S’il y a bel et bien un parking sous les huit immeubles d’Oassis, il n’est pas ce que l’on pourrait appeler « car friendly ». Il serpente sous le bâti afin de laisser en pleine terre chacun des cœurs d’îlot. De grands arbres y poussent déjà. Sur cette question, le végétal et la gestion écologique des eaux pluviales priment. En matière d’efficience énergétique, outre le chauffage à distance qui tire sa chaleur renouvelable d’un centre de tri à quelques centaines de mètres de là, le projet dispose d’un microréseau privé d’électricité permettant de produire 493 500 kWh photovoltaïques par an. À terme, les batteries du parc automobile majoritairement électrique pourront être chargées grâce à ce microréseau de production d’énergie. Le jour de notre visite, le soleil printanier avivait l’éclat du vert tonique des jeunes arbres en bourgeons. La bise lausannoise était une invitation à rester sous ce soleil, ce qui put être le cas pendant la majeure partie du parcours. Emmanuel Rey, associé de Bauart, n’en est pas à son premier projet d’envergure. Pour autant, il souligne le défi qu’a représenté ici la conception d’un ensemble aussi qualitatif, tout en maintenant des locations situées dans une fourchette de loyers accessibles à des ménages pas forcément aisés. Il précise par ailleurs que l’investisseur, de même que l’entreprise totale qui a mené les travaux ont choisi de s’implanter dans le pôle tertiaire, ce qui constitue un certain gage de continuité pour la vie future du quartier.
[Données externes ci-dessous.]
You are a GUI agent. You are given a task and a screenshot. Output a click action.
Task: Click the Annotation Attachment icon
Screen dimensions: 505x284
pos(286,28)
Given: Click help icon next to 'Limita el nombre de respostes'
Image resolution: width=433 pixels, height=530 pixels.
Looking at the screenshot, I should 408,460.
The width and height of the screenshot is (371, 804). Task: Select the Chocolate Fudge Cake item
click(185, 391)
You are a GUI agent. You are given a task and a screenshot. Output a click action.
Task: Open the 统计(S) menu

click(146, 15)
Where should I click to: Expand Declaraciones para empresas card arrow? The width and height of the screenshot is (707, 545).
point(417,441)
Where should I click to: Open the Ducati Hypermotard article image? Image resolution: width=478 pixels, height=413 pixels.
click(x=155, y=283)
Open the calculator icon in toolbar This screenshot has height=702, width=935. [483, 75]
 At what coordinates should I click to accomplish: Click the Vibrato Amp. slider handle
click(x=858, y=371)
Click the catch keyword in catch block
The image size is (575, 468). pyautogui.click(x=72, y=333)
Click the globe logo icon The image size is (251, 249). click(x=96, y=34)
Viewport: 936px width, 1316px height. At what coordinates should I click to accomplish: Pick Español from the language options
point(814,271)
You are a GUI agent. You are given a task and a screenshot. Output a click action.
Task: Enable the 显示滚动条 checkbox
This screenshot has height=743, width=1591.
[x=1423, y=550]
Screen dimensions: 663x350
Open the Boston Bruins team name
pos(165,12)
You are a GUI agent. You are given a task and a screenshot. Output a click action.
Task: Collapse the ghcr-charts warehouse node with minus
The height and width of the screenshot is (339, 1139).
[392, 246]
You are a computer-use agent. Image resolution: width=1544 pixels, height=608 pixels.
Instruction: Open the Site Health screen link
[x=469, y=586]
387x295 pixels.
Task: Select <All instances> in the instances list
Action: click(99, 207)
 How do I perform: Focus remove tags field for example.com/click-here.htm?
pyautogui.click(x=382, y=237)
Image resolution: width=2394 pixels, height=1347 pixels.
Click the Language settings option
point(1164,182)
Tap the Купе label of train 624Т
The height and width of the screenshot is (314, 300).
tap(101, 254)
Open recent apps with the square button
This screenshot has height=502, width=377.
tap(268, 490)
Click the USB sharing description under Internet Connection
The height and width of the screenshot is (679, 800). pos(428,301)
La parole à Emmanuel Rey, associé de Bauart, professeur associé au laboratoire d’architecture et technologies durables de la faculté ENAC de l’EPFL

Christophe Catsaros : La révision de la loi fédérale sur l’aménagement du territoire, acceptée par le peuple suisse en mars 2013, est entrée en vigueur en mai 2014. Elle vise le développement de l’urbanisation vers l’intérieur pour mieux préserver les terres arables et les milieux naturels. Quelles sont les implications pour les architectes ?
Emmanuel Rey : Comme ces nouvelles conditions-cadres jugulent la poursuite de l’étalement urbain, elles encouragent clairement la régénération des territoires urbains déjà bâtis. Dans ce contexte, la plupart des projets s’inscrivent dans une certaine intensification de l’usage du sol à l’intérieur de périmètres déjà urbanisés. Cela génère de nouvelles opportunités, notamment en matière de régénération de friches urbaines ou de transformations d’édifices existants. Mais cela représente simultanément un très grand défi pour le projet architectural, qui doit concilier une certaine densité avec des enjeux d’identité expressive, de transition écologique et de qualité de vie.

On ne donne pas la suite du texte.